Des caméras de surveillance placées devants ces distributeurs automatiques de billets (DAB) ont permis de voir des usagers retirer de l'argent sans effectuer aucun geste sur les appareils, ni utiliser de carte bancaire ou le clavier des appareils. Le phénomène a interpellé les responsables des établissements concernés, qui ont découvert un fonctionnement jusque là inconnu de leurs DAB : au moment où une personne s'approchait, l'appareil crachait des billets de lui-même !

En réalité, les pirates de l'opération Carbanak, ayant la main sur le système de contrôle des distributeurs de la banques déclenchaient à distance, à une heure prévue, la distribution de billets, récupérés, selon les enquêteurs, par des "mules", des sous-fifres payés par les pirates informatiques pour aller chercher l'argent.

Une défaillance générale et critique

L'affaire Carbanak révèle la facilité avec laquelle des entreprises peuvent être infiltrées par le biais d'outils informatiques. Dans ce cas précis, c'est une centaine de banques qui est concernée, dans une trentaine de pays. La défaillance centrale dans cette affaire est avant tout humaine, mais doublée d'une problématique technique reliée à l'utilisation de systèmes informatiques très facilement compromis, tels le système d'exploitation Windows.

Le spécialiste en sécurité réseaux et systèmes, Neal Bridges de l'entreprise NetWorks Group, souligne l'aspect inquiétant et très difficile à combattre, que cette escroquerie met en lumière : "Une fois une première campagne d'hameçonnage par mail réussie auprès d'un seul établissement financier,suite à l'ouverture d'un fichier joint, les attaquants utilisaient le mail de la personne pour contacter d'autres établissements, et continuaient leur campagne avec ces mêmes boites mails, et ainsi de suite. Dans certains cas, les attaquants avaient accès aux bases de données Oracle et pouvaient ainsi créer leurs propres comptes en banque pour effectuer des débits ou des crédits et effectuer des mouvements de fonds en moins d'une heure. Cela leur permettait de ne jamais être repérés par les outils de surveillance bancaires, de passer 'sous les radars', puisque tout était conforme à des pratiques bancaires normales."

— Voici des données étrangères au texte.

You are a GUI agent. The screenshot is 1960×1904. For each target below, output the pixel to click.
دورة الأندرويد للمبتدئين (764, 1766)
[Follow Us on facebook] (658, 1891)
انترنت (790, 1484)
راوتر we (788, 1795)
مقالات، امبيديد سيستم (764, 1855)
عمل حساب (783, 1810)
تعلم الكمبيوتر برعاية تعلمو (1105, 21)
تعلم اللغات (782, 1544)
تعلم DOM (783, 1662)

Combien d'entreprises sont infiltrées, leur systèmes d'informations espionnés, pillés ? Difficile à dire. Mais ce que la plupart des experts affirment, est qu'il est grand temps de mettre en place des procédures sérieuses de tests de piratage, en employant les mêmes méthodes que les pirates, pour parvenir à contrer leurs attaques. Vaste programme.